Цитаты Харитон Никифоров «Хейген»

— Не умею я. Ну вот не умею, — недовольно пояснил он мне.
— Плохо. Надо неустанно овладевать полезными умениями и навыками, — наставительно сообщил я ему. — Потому как знания — они самое верное орудие пролетариата. И куда лучше и надежнее булыжника, тоже популярного в народной среде оружия.
— Кого? — заинтересовался Данут. — А что такое пролетариат? Ты поподробнее не объяснишь?
Стоп! Не хватало только вооружить этих компаньерос марксистско-ленинской теорией, они тут мигом социалистическую революцию забабахают, в отдельно взятых джунглях.

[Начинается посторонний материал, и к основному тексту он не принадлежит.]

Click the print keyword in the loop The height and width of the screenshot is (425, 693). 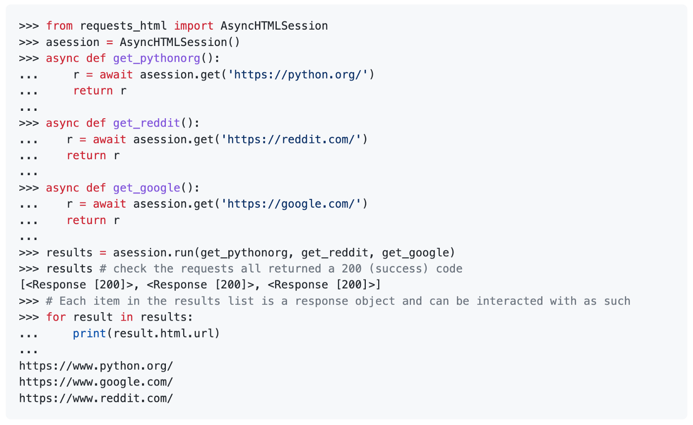pos(90,333)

В приёмной Зимина никакой суеты не было. Там как всегда царили тишина, покой, порядок и привычно ухоженная, не сказать — холёная Елиза Валбетовна.
— Никифоров, — как всегда в её голосе имелись нотки недовольства и не очень мягкой иронии, — Ты у нас прямо как Гвидон из сказки поэта Пушкина.
— В смысле — красив, молод и богат?
— В смысле — чуть что, а ты уже мухой здесь, — не стала повышать мою самооценку референт Зимина, – Примчался и давай жужжать.

А вот эта женщина, похоже, проглотит меня и даже не заметит. И все это не очень здорово, конечно. Что мне от неё ничего не надо — это понятно, причем кристально. Я ещё не окончательно сошел с ума. Но при этом предельно ясно, что ей что-то надо от меня. И пока я не пойму, что именно, будет она меня терзать, как тот орел Прометею печень.

— Харитон Юрьевич — после стука в дверях моего кабинета появилась Шелестова, отвлекая меня от размышлений, в которые я погрузился сразу после того, как приехал в редакцию. Подумать‑то есть о чем — Я по делу.
— Если ты затеяла переворот на Кубе, с последующим захватом власти — то я с тобой — одобрительно кивнул я — Там море и солнце, к тому же там никто не думает о том, что наступит завтрашний день. И сигарки там славные.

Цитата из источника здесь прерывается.